The Grand Cherokee has elevated its on-pavement game to the point where that's an option worth pondering--the carlike imports with independent rear suspension still go around corners better, but you've gotta spend some money to get an ML, X5, or Volkswagen Touareg that'll just touch a Hemi Grand Cherokee in acceleration. The Ford Explorer gets the Mustang's V-8 for '06, but that 4.6-liter unit is still well shy of the Hemi's output. The Toyota 4Runner is a lot like the Grand Cherokee in spirit, offering real off-road ability--and perhaps as important, an off-road image--with a big V-6 or a V-8, but it can't match the Hemi for sheer grunt. The Chevrolet TrailBlazer is getting old, but this year sees the addition of a model that mirrors the Grand Cherokee SRT-8's performance mission: the TrailBlazer SS, which gets a slightly detuned version of the Corvette's 6.0-liter V-8.

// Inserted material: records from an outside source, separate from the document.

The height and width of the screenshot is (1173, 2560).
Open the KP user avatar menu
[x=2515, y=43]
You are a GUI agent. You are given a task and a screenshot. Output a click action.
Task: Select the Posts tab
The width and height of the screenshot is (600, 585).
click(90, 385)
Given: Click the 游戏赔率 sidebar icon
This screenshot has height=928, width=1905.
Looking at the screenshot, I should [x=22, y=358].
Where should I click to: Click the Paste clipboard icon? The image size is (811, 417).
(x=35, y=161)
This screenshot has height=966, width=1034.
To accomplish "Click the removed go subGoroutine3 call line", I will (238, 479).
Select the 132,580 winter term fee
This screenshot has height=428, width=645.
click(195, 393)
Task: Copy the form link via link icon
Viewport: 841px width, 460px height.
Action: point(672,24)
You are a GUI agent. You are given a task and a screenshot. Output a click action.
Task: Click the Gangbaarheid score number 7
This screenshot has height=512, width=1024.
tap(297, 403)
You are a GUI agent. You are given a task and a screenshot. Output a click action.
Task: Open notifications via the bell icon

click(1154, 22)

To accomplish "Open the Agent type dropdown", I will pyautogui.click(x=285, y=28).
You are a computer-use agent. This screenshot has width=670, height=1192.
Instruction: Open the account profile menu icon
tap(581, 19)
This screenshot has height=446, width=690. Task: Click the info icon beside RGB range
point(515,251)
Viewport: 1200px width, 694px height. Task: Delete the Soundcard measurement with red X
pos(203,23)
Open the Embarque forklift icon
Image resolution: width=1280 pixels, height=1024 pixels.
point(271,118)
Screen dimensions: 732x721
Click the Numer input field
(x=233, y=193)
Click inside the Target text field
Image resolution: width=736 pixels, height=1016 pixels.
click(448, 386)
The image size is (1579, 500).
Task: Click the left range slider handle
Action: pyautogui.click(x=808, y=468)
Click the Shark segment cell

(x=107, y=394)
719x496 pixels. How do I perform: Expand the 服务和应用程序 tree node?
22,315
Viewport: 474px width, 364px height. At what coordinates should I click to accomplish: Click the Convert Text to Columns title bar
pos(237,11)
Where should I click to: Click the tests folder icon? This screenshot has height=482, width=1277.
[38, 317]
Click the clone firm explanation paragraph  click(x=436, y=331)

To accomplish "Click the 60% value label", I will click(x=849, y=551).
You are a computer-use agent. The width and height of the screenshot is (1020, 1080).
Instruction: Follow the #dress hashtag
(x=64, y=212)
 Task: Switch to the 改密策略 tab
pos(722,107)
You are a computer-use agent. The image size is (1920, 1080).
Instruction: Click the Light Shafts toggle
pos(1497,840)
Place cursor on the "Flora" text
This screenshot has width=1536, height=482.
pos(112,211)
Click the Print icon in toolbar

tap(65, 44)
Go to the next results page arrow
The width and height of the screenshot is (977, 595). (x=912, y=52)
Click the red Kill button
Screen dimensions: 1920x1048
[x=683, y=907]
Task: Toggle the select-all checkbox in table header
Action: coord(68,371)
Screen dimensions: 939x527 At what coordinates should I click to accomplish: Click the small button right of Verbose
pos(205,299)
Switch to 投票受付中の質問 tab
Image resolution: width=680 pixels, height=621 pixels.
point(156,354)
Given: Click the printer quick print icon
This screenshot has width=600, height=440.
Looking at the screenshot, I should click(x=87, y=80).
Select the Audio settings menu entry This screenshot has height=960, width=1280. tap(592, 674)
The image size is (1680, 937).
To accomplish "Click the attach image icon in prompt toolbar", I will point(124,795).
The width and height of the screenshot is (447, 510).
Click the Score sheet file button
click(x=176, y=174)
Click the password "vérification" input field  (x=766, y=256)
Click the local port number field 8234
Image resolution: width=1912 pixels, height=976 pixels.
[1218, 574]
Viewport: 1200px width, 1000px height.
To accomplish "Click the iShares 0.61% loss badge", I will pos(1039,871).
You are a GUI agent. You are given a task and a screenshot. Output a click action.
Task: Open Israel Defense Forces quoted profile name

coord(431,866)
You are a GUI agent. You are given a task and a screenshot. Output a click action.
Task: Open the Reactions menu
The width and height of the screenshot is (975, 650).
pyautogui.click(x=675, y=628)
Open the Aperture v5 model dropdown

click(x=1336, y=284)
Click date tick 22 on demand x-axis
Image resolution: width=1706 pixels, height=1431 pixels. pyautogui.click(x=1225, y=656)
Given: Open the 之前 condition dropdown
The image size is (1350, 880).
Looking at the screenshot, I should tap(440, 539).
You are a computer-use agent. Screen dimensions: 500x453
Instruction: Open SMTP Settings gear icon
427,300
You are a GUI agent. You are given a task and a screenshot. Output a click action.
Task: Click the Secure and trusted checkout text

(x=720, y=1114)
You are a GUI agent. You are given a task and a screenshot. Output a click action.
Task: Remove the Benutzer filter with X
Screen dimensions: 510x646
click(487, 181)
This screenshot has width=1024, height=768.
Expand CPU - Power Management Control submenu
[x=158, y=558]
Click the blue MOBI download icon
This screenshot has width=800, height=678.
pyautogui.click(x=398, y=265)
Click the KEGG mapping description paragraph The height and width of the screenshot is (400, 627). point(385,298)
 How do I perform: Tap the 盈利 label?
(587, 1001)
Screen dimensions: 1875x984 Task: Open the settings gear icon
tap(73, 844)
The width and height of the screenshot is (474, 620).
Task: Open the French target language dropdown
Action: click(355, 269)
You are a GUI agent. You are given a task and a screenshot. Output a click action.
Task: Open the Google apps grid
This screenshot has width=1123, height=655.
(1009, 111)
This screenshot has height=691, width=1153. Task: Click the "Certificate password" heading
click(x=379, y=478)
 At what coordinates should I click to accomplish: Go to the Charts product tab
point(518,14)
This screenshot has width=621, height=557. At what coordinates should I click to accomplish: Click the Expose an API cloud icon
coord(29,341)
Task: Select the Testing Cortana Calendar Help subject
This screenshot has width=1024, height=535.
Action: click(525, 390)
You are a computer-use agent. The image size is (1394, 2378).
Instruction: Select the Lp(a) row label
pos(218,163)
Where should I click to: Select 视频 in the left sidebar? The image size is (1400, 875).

An SUV for the power-hungry who don't want to spend import money to get on-road luxury and extraordinary off-road ability.
An all-new design debuted last year, so the basic 2006 Grand Cherokee is largely unchanged, with the exception of an all-new performance model this year, the SRT-8. That top-dog Grand Cherokee gets a 415-horsepower V-8, along with upgraded brakes and suspension to go with it.
The biggest temptation on the options list is the Hemi V-8, although the 4.7-liter V-8 still offers plenty of oomph. Off-roaders and those who tow will want the 4x4 Popular Equipment Group, which includes a wiring harness and hitch receiver, as well as skidplates, tow hooks, and all-terrain tires. The ParkSense rear backup assist is $255 well spent.